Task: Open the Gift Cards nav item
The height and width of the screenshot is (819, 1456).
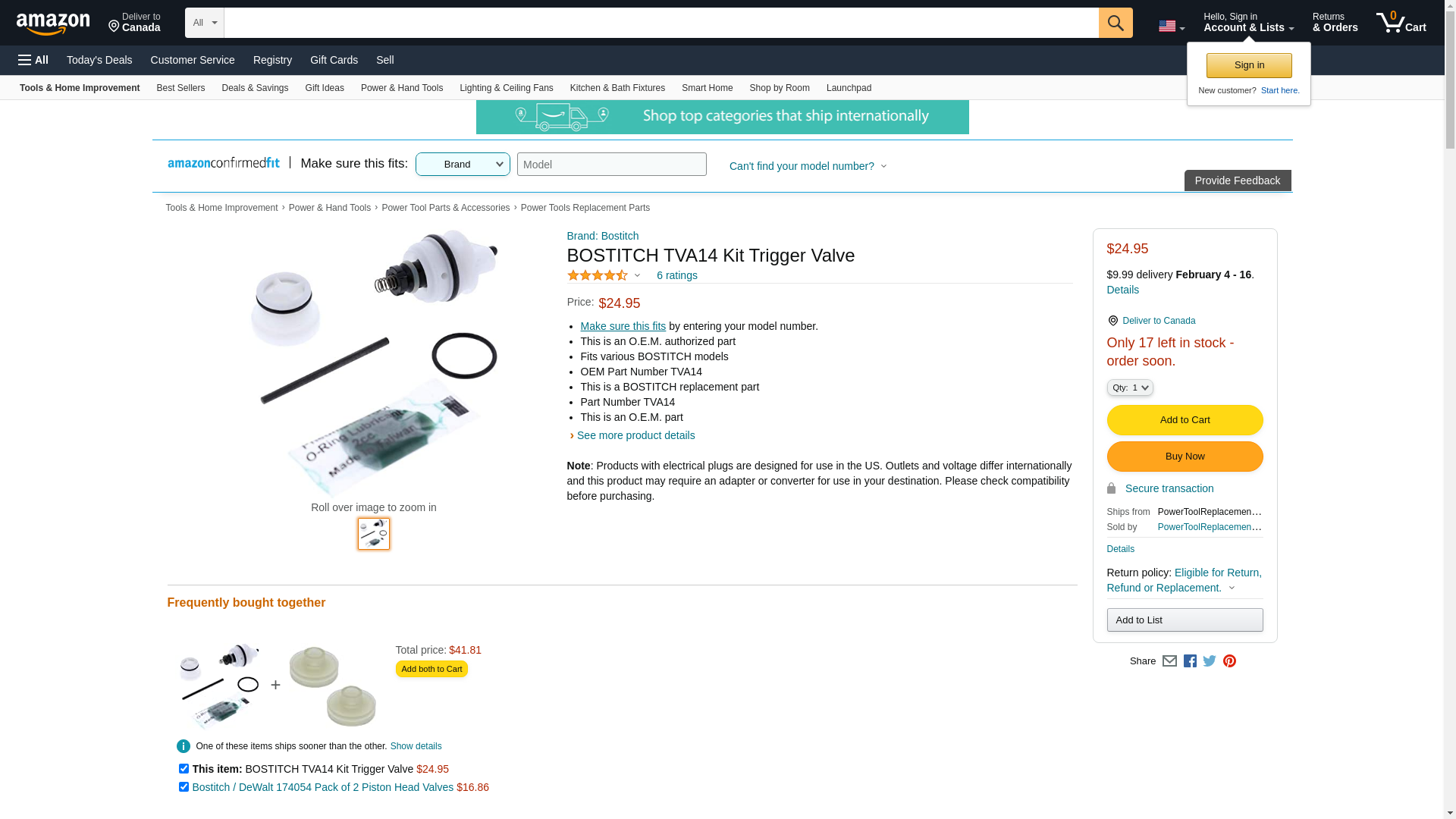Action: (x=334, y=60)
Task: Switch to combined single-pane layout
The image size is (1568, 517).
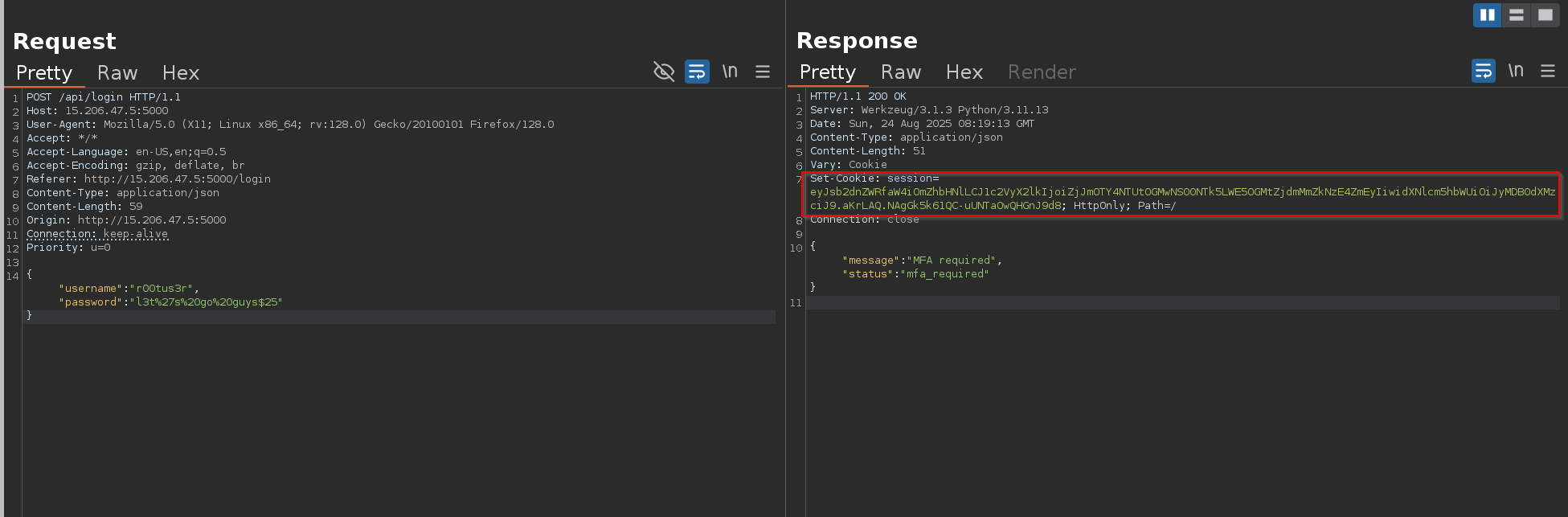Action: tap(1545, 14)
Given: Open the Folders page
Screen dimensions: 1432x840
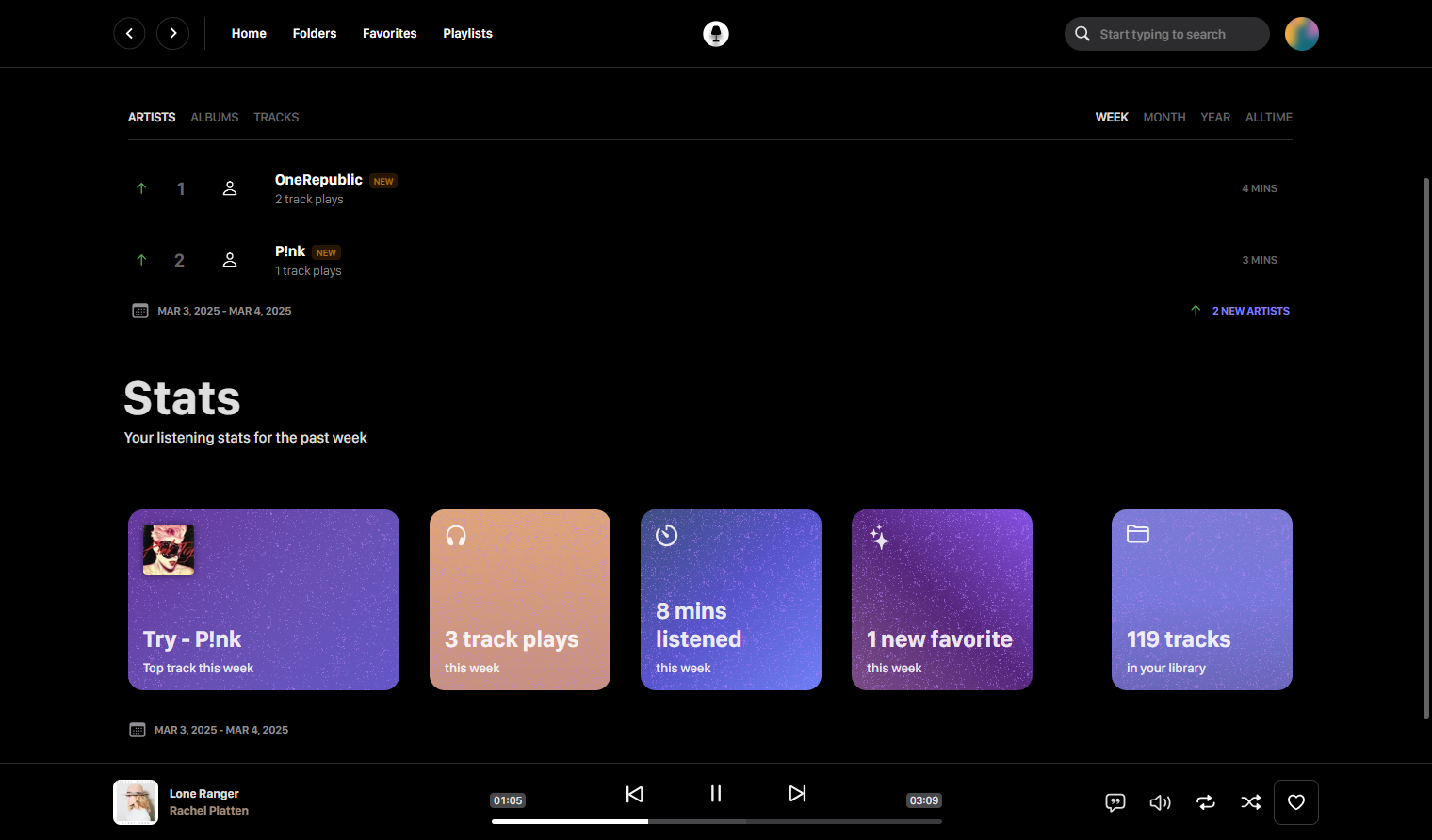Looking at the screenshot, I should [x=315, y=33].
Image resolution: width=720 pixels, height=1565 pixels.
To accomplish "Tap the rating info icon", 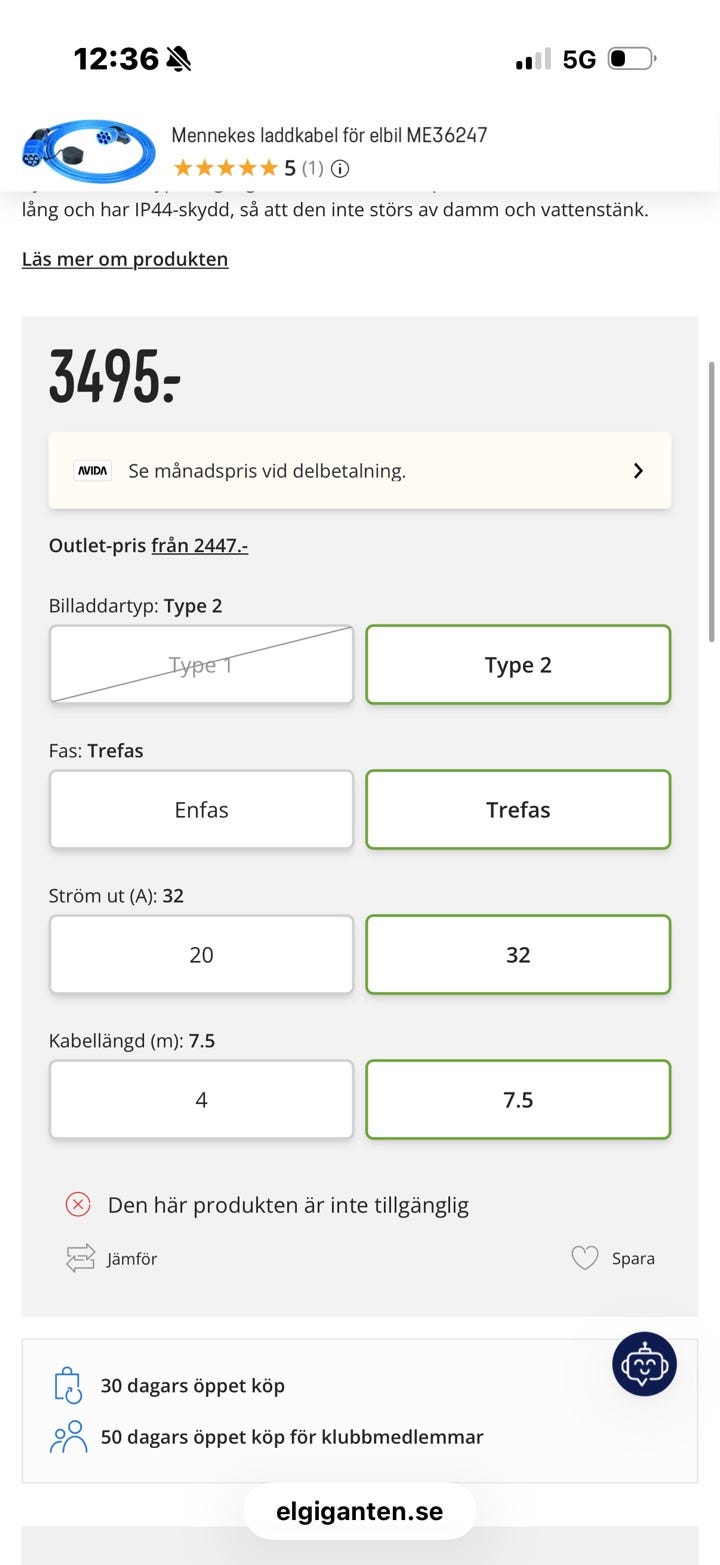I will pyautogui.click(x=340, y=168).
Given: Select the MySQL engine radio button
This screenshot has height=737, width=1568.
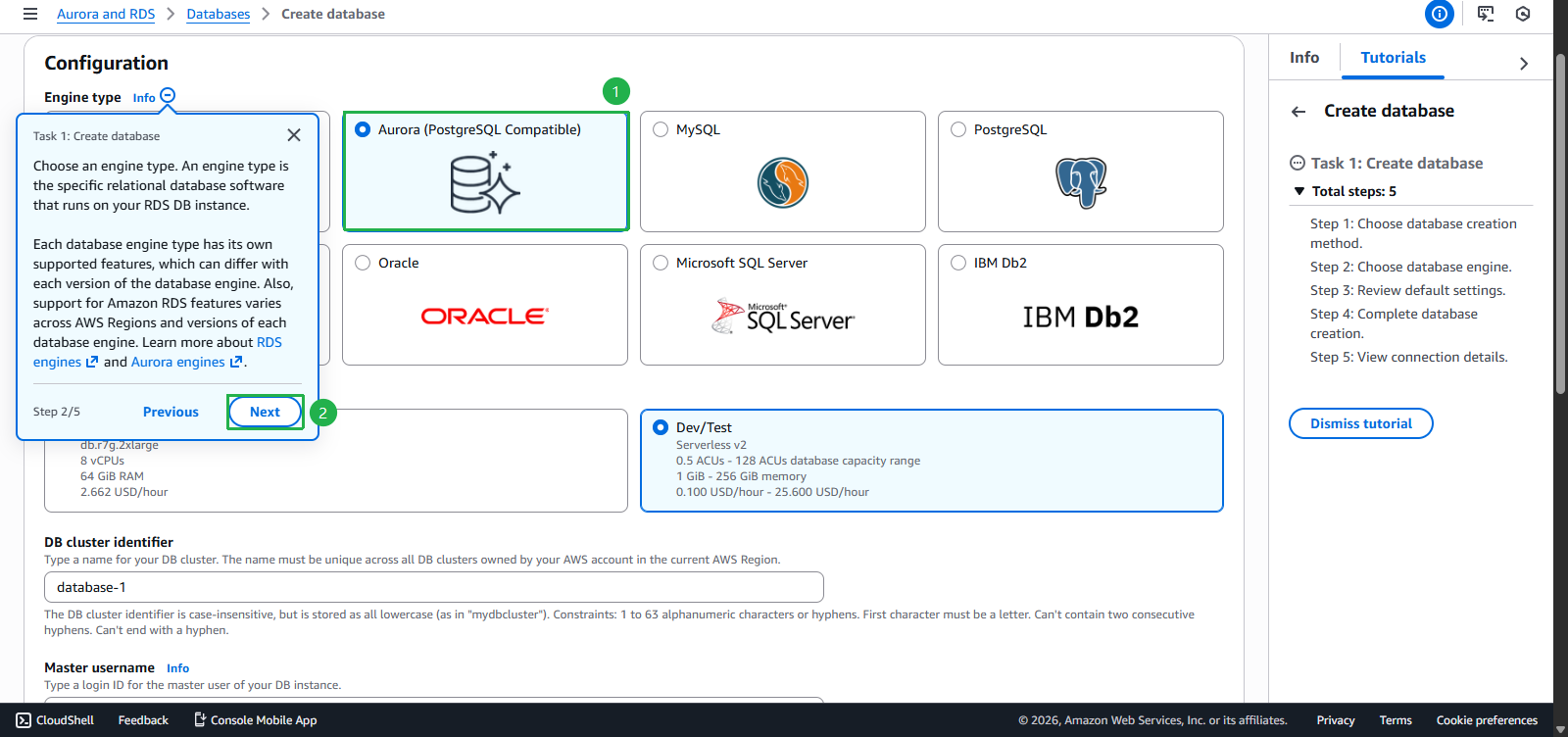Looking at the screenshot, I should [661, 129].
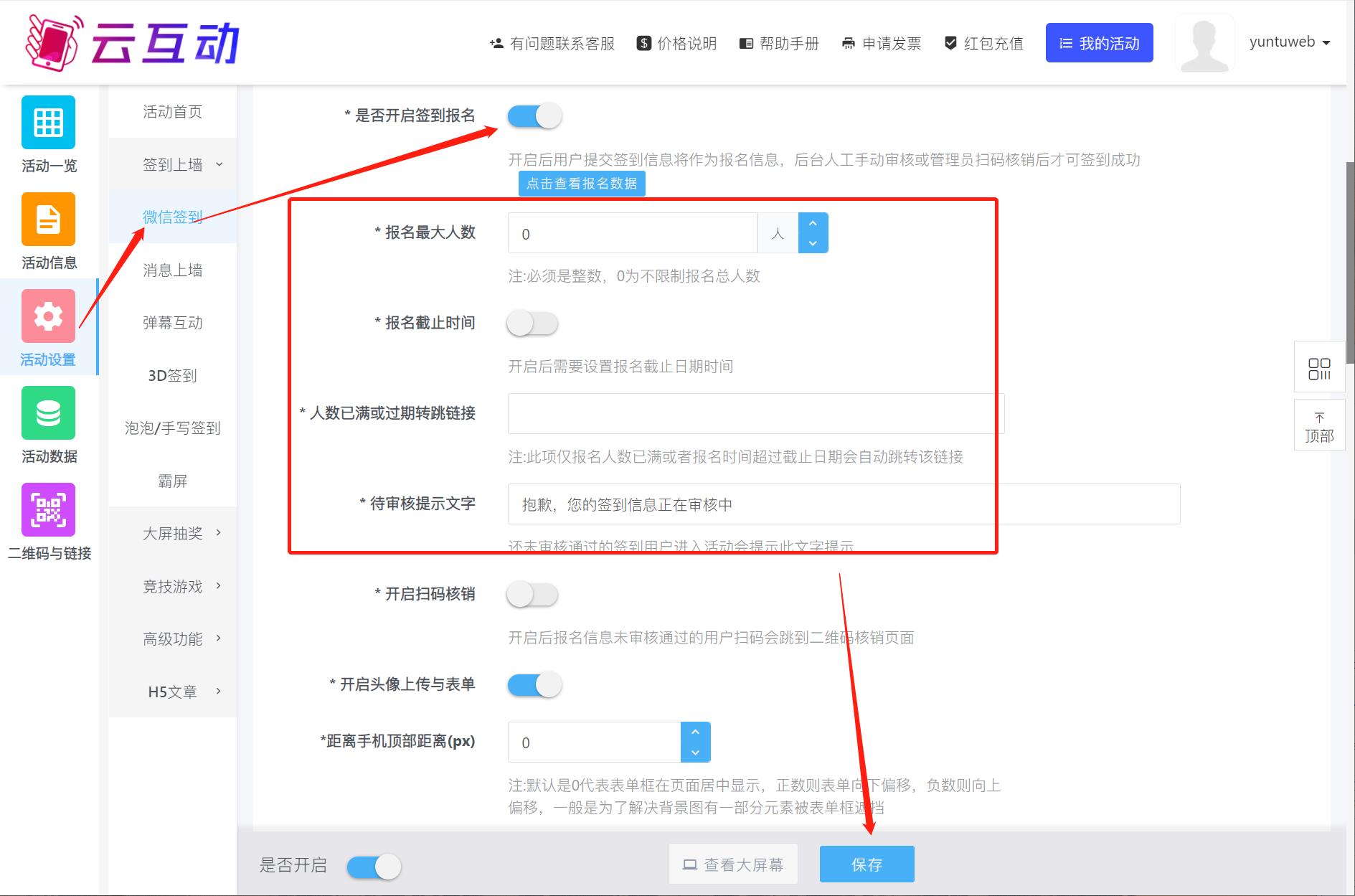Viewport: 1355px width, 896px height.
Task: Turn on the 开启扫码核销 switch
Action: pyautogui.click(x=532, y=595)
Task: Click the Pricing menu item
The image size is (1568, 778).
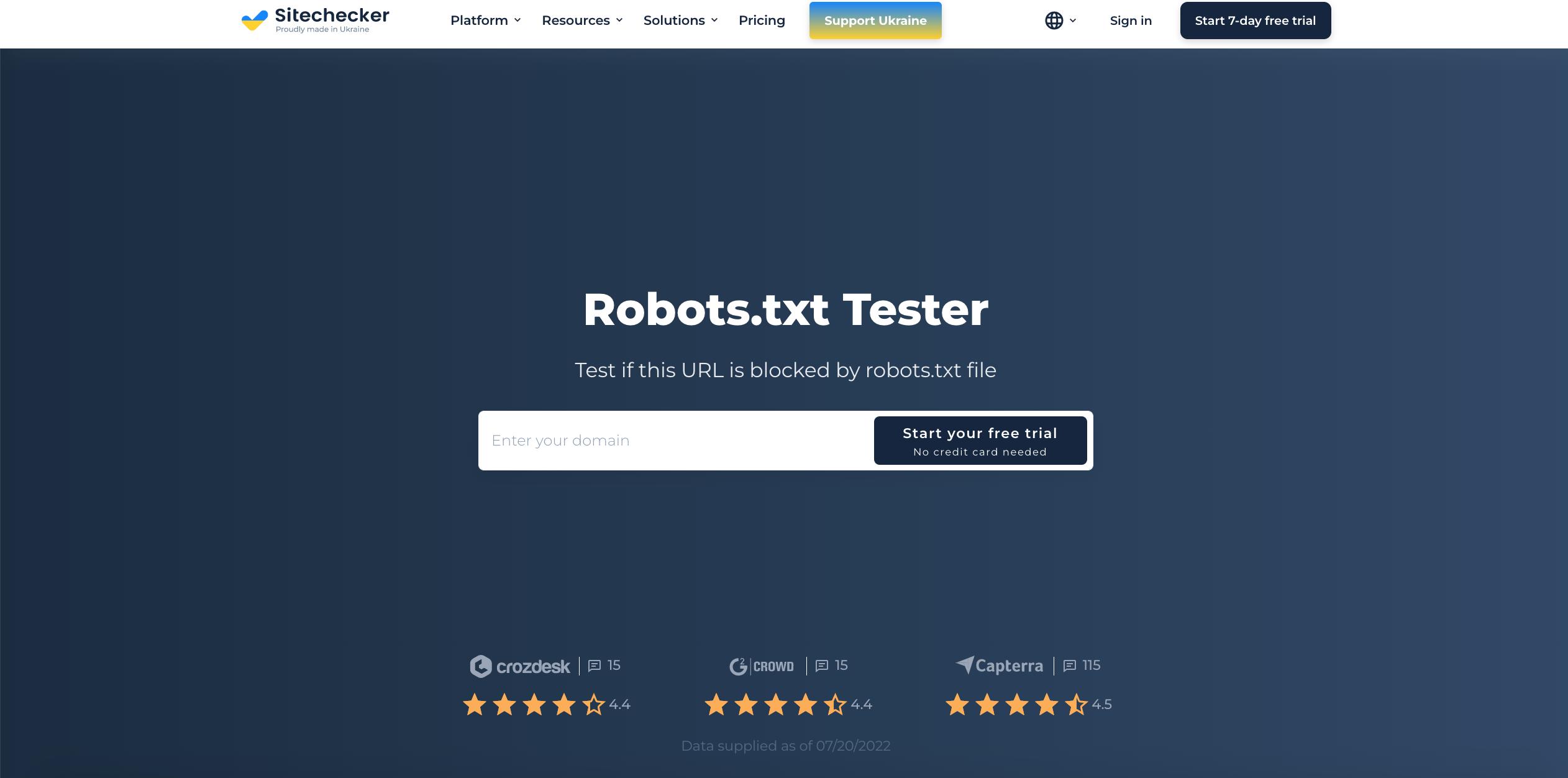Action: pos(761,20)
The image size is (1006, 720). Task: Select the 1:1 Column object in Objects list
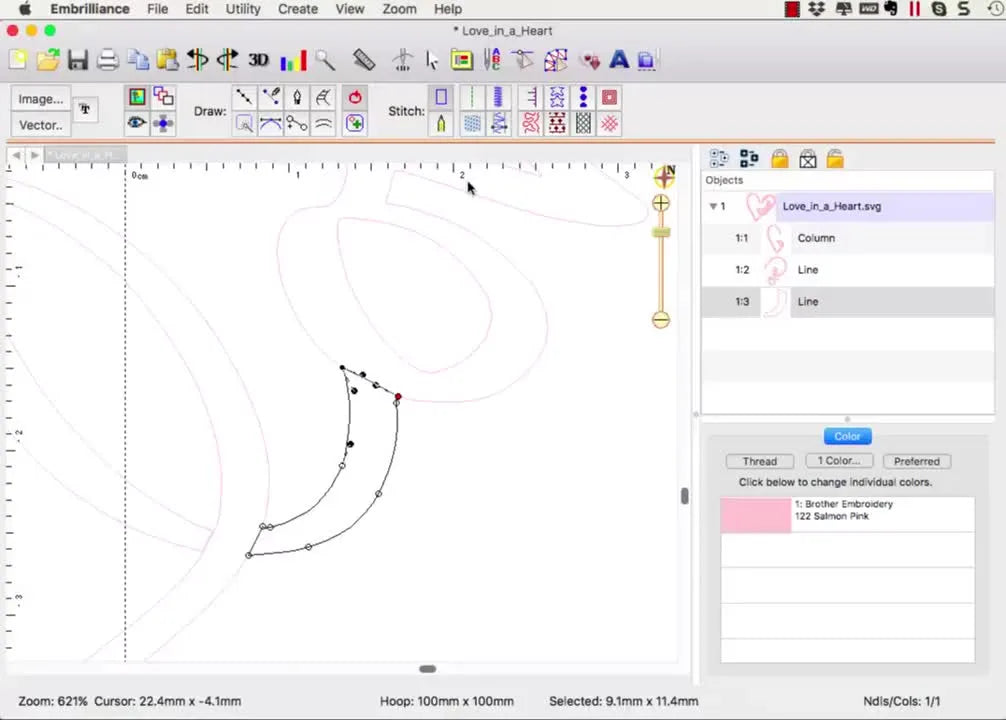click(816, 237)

====

**YOUR ASSIGNMENT**:
Exactly restate the lines from the beginning of the data through the line with "Image resolution: width=720", and no others, keeping pictures out.

**EXERCISE RESULT**:
Task: Open the Gift Cards nav item
The height and width of the screenshot is (819, 1456).
Action: (x=334, y=60)
Task: Switch to combined single-pane layout
The image size is (1568, 517).
Action: tap(1545, 14)
Given: Open the Folders page
Screen dimensions: 1432x840
Looking at the screenshot, I should [x=315, y=33].
Image resolution: width=720 pixels, height=1565 pixels.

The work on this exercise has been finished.